为方便理解,在某些过程中可以把controller当作班主任,master作为小组长,slave作为小组成员。同步过程是各位同学向小组长抄作业的过程,位于syncStateSet中的是优秀作业。
二、相关代码文件及说明
核心是“controller+broker+复制过程”,因此分三块进行叙述。
2.1 Controller
该部分代码主要集中在rocketmq-controller模块下,主要有如下代码文件:
- **ControllerManager: **负责管理controller,其中存储了许多controller相关配置,并负责了心跳管理等核心功能。(班主任管理条例)
- DLederController: Controller的DLedger实现。包含了controller的基本功能。在其中实现了副本信息管理、broker存活情况探测、选举Master等核心功能。(某种班主任)
- **DefaultBrokerHeartbeatManager: **负责管理broker心跳,其中包含了broker存活情况表,以及在broker下线时的listeners,当副本掉线时,触发重新选举。(点名册)
- ReplicasInfoManager: 负责controller中事件的处理。即各种选举事件、更换SyncStateSet事件等等。(小组登记册)
- **ControllerRequestProcessor: **处理向controller发送的requests,例如让controller选举、向controller注册broker、心跳、更换SyncStateSet等等。

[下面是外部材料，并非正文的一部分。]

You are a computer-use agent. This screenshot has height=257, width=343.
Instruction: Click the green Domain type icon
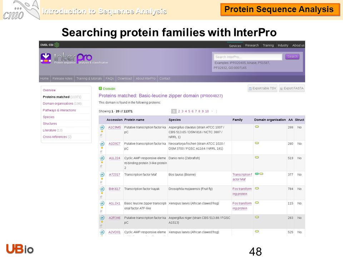pos(100,89)
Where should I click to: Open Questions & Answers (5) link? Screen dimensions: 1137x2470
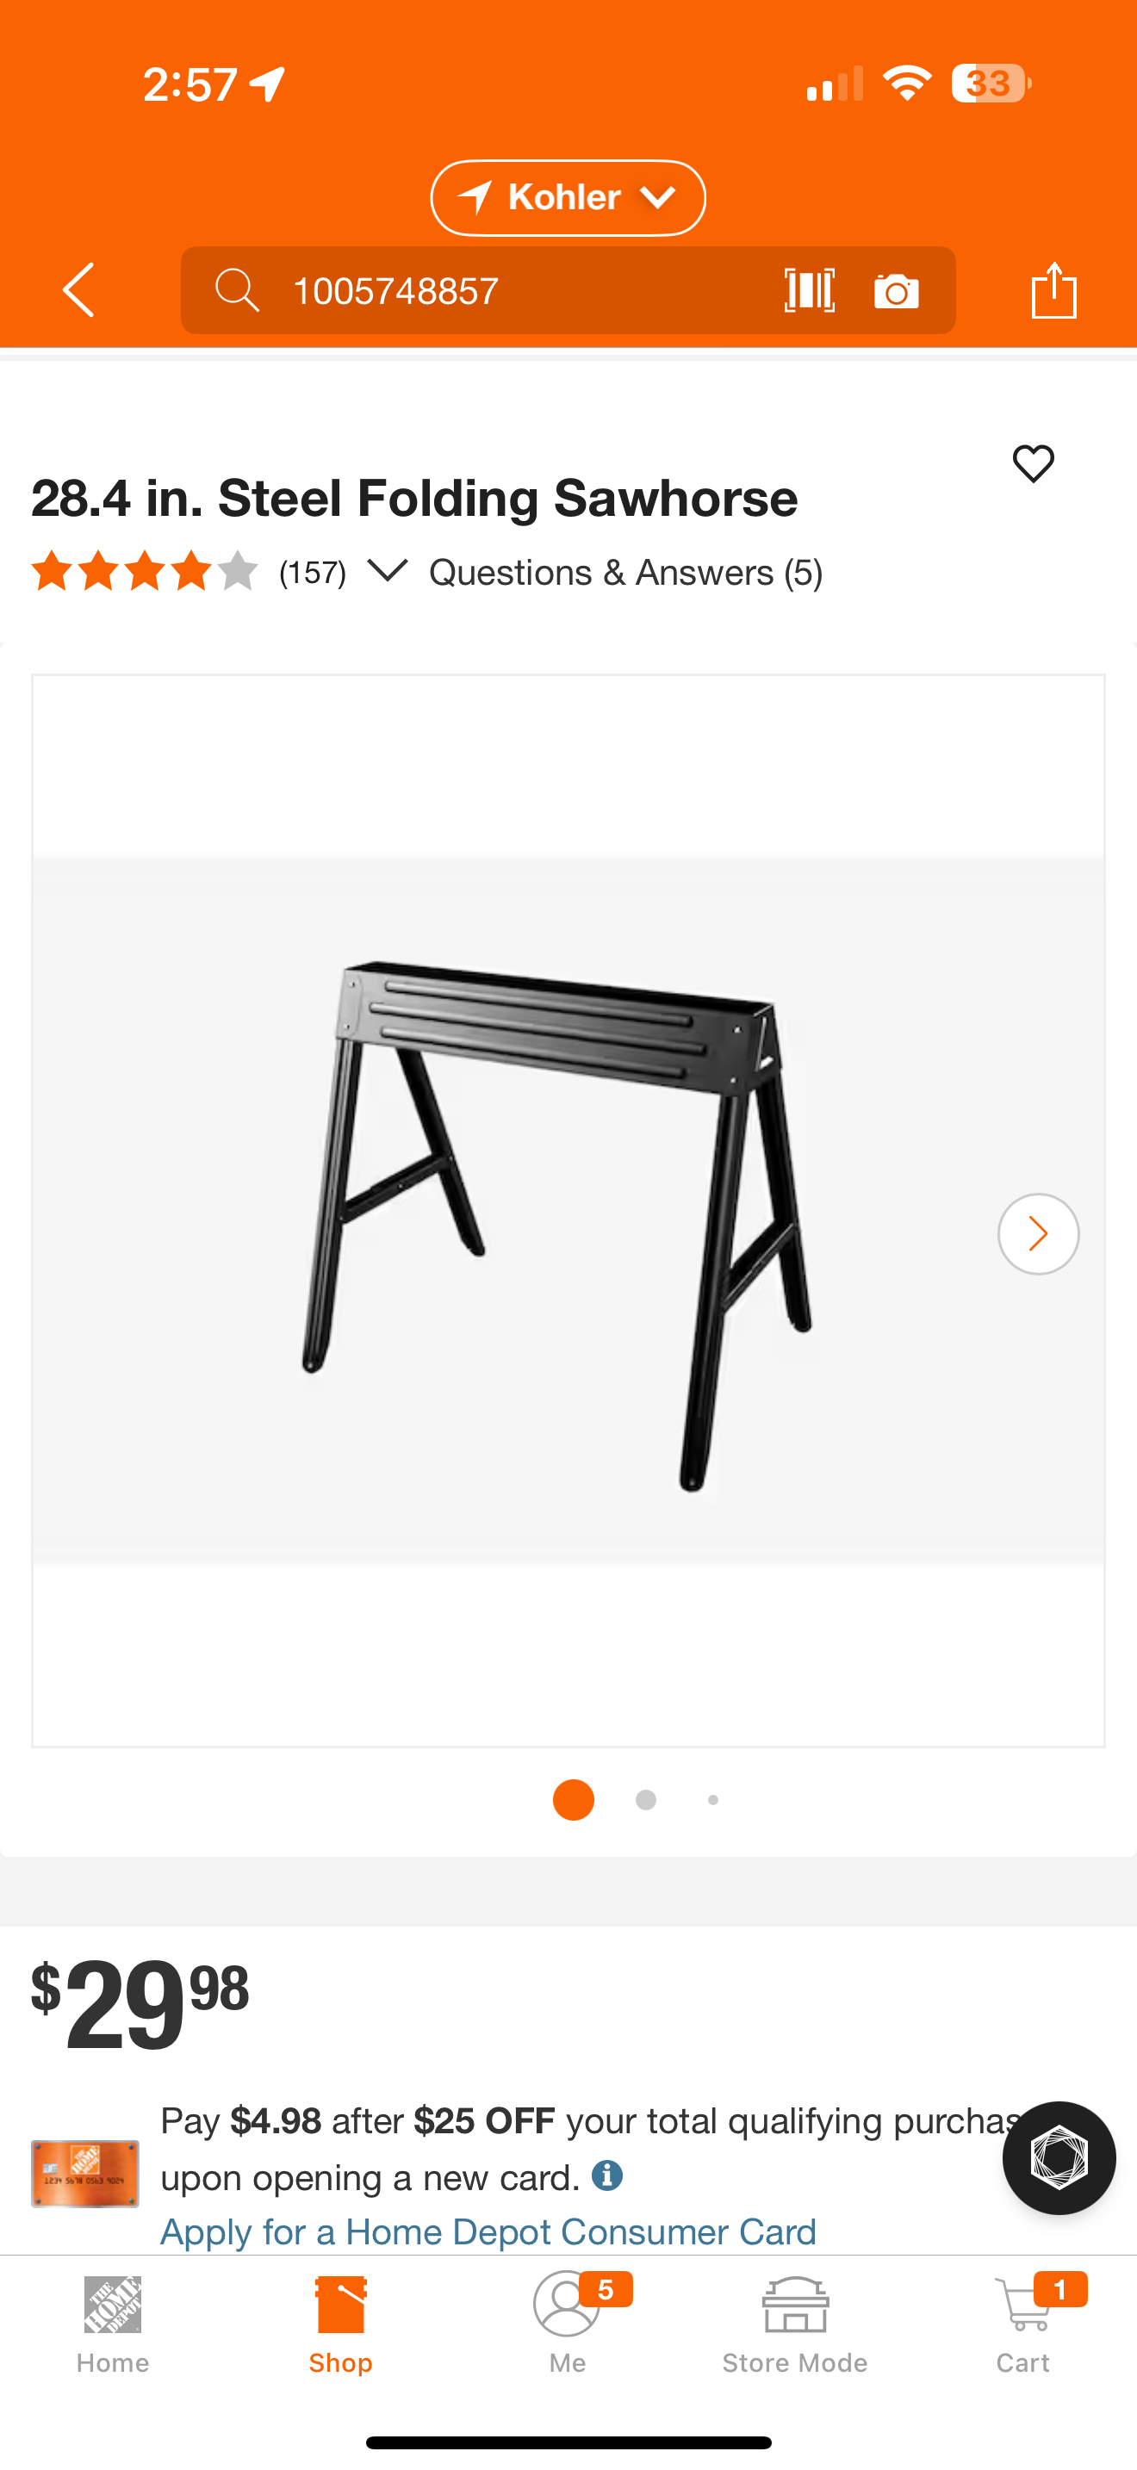626,572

(班主任信箱)
- **DefaultElectPolicy: **选举Master的策略。可以选择从sync状态的副本中选,也可以支持从所有副本中(无论是否同步)的unclean选举。(班规)
- …
2.2 Broker
该部分代码主要集中在rocketmq-broker模块中,可进入org/apache/rocketmq/broker/controller进行查看:
- ReplicasManager: 完成自己作为一个replica的使命——找controller,角色管理,Master更新(Expand/Shrink)SyncStateSet等等。
2.3 复制模块
该部分代码主要集中在rocketmq-store模块中的ha文件夹下:
- **HAService: **每个Replica必备的的service,负责管理作为主、备的同步任务。
- **HAClient: **每个Slave 的HAService中必备的client,负责管理同步任务中的读、写操作。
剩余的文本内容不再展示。